葬儀等、供養を行わないのは、水子として亡くなった場合、人生が短いため、煩悩とは無縁という考え方が当時は浸透しており、その霊は浄土に向かわず、また生まれ変わると信じられていたからです。

しかし、実際に子を宿し、産み、そしてわずかな期間ながらも我が子を育てた母親にとって、自然の理や運命、そしてまたいつの日か生まれ変わる、といった考え方は、余計に悲しみや苦悩を増長させているだけに過ぎませんでした。

水子として我が子を亡くした親の苦悩を少しでも和らげたいと感じた江戸時代の浄土宗の僧侶である祐天が、水子に法名を授け、供養したことが「水子供養」の始まりと言われています。

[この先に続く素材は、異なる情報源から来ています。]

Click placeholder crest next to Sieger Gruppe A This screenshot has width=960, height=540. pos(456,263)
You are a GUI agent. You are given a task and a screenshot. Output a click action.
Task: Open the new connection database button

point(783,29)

元々の水子供養は、水子として我が子を亡くしてしまった親の苦悩や悲しみを和らげるための始まった供養なのです。
 

水子供養の普及

江戸時代に始まったと言われている水子供養は、1970年頃までは一部の尼寺などでのみ、執り行っていた供養でした。

時代は江戸から明治、大正、終戦を迎えた昭和へと移り変わるとともに、妊娠や出産に至る経緯も様変わりし、自然流産とは異なる人口的な流産である人口中絶を希望される方が急増しました。

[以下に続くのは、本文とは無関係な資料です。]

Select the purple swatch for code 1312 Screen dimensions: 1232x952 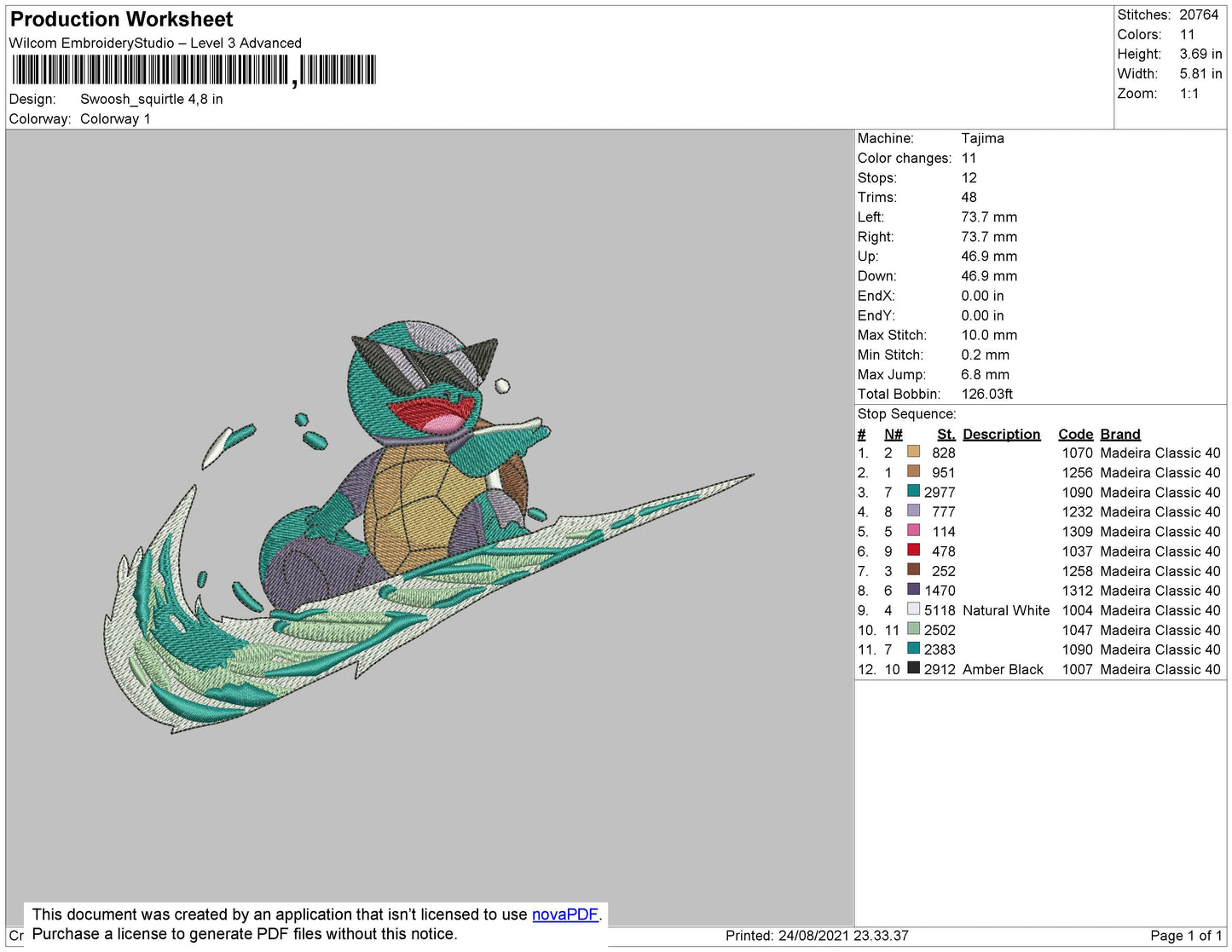913,590
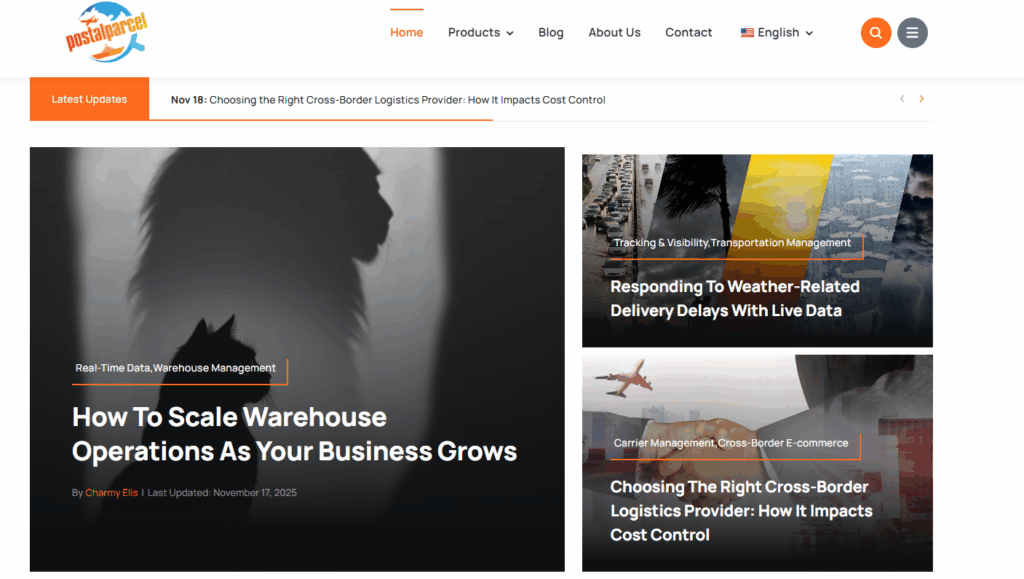Click the orange search icon

(x=876, y=33)
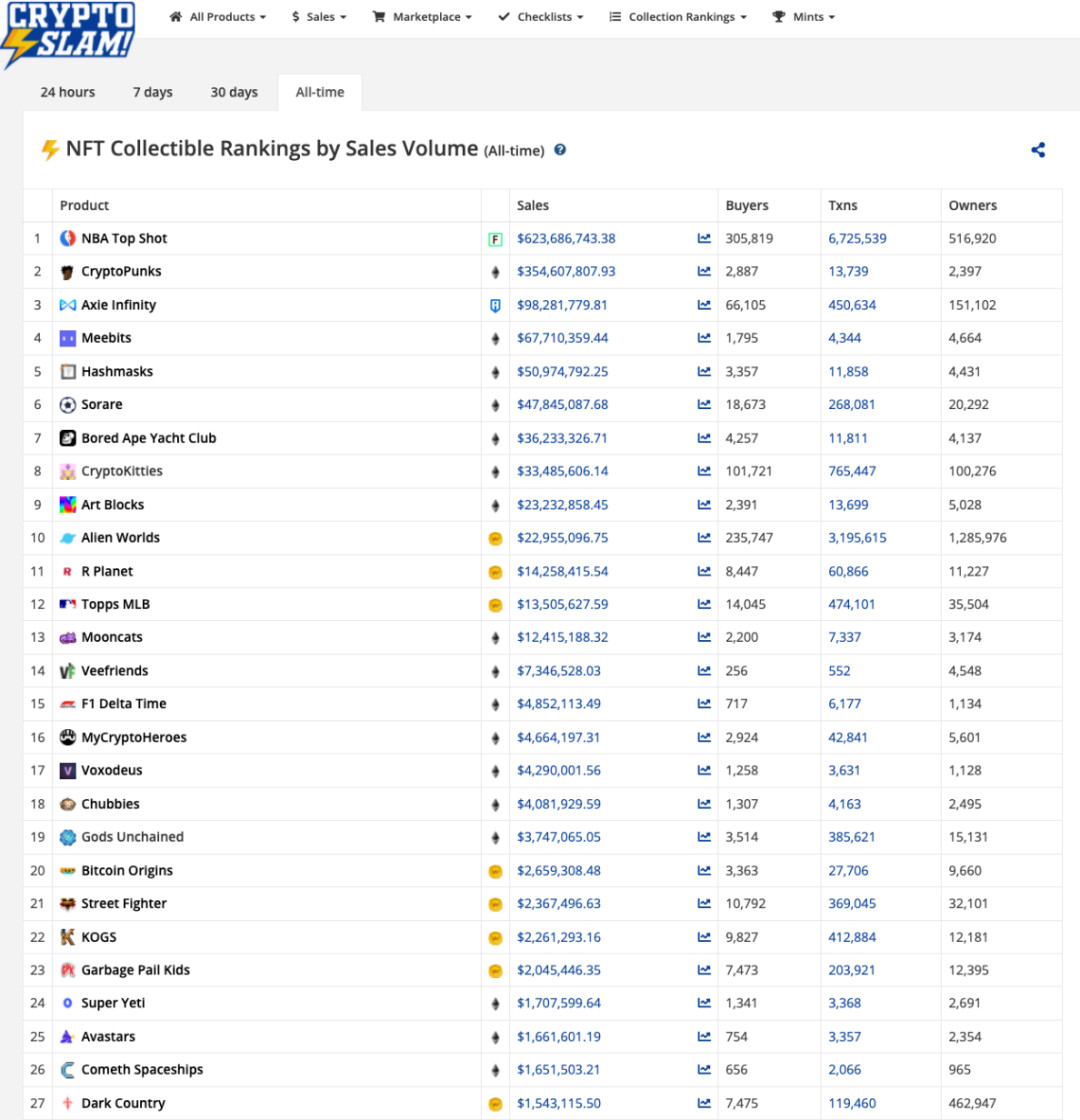Open the help question mark icon beside All-time

[560, 150]
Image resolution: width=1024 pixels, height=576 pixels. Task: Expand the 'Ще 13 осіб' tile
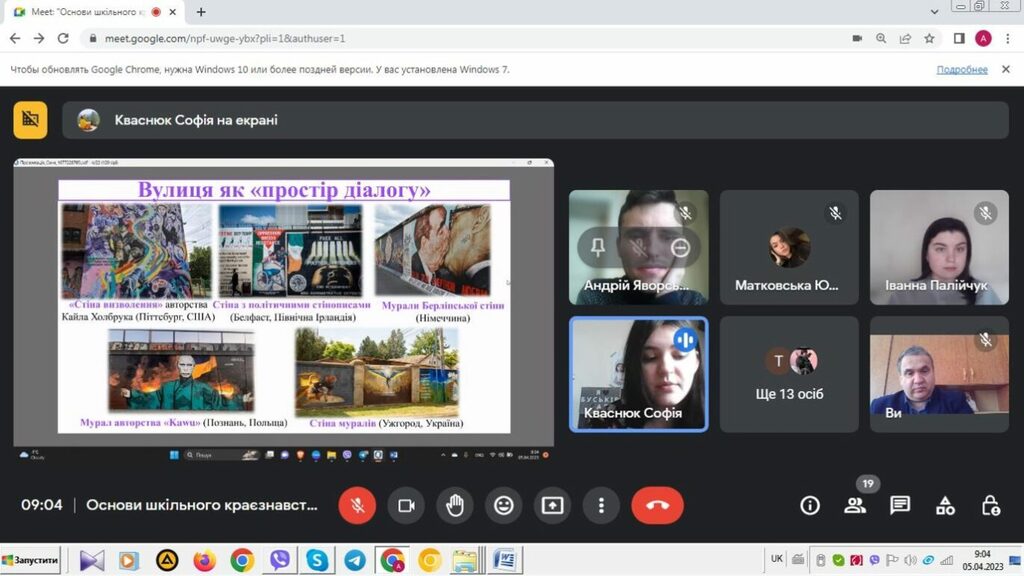pos(789,374)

人口中絶は避妊が普及したため、1955年をピークに減少し始めましたが、当時の20代、30代の女性の人口中絶の経験者の割合は30パーセントを超えており、親自らの決断で生命を絶つ水子が急激に増えてしまったのです。

このような経緯を経験した母親、夫婦は、自然流産や社会情勢が原因で招いた水子とは違い、我が子に対し、申し訳ないという気持ちや罪悪感などを強く抱いてしまいます。

次第に、「我が子に何かできることをしてあげたい」という想いを強く抱く若い女性、男女、夫婦の方たちが増え始め、現在のような水子供養が日本各地で広まり始めたのです。
 

水子供養の実情

水子供養をする人としない人

自ら子を授かることを望んだ親御さん、健全な付き合いをさせている男女間で、胎児、赤ちゃんが水子として亡くしてしまった場合と、まだ生活力を備えていない若い男女、あるいは望まない妊娠を余儀なくされた女性などとでは、水子供養に対する考え方が大きく異なります。

傾向的に前者の場合、水子として亡くられた我が子と共に今後の人生を歩むことが前提なので、しっかりした水子供養を行います。

一方、後者の場合、妊娠、人口中絶自体を軽く考えたり、またその逆に強すぎる罪悪感に悩まされたり、望まない妊娠に至っては、胎児のみならず、自身の精神的ショックも大きく、何もできない方もいらっしゃいます。

こういった方の多くは人口中絶を他人に知られることをまず望まないため、水子供養という選択肢の存在すら知りえず、供養することなく自身のお腹に宿した生命と決別しているのが実情です。

これは、妊娠が発覚してから人口中絶を決断するまでの期間があまりないことや、併せて遺体の処置もしなければならないことも理由として挙げられます。

しかし、多くの親御さん、特に母親は、時間が経つにつれ、自身の手で人口中絶を決断してしまったことに対する罪悪感や、我が子に対する想いが込み上げてくるものなのです。

水子供養の選択肢

水子供養の形式は様々で、高額な費用を負担して我が子のためにお墓を建てられる方もいらっしゃいますし、お寺に遺骨を預かってもらう永代供養を選択される方もいらっしゃいます。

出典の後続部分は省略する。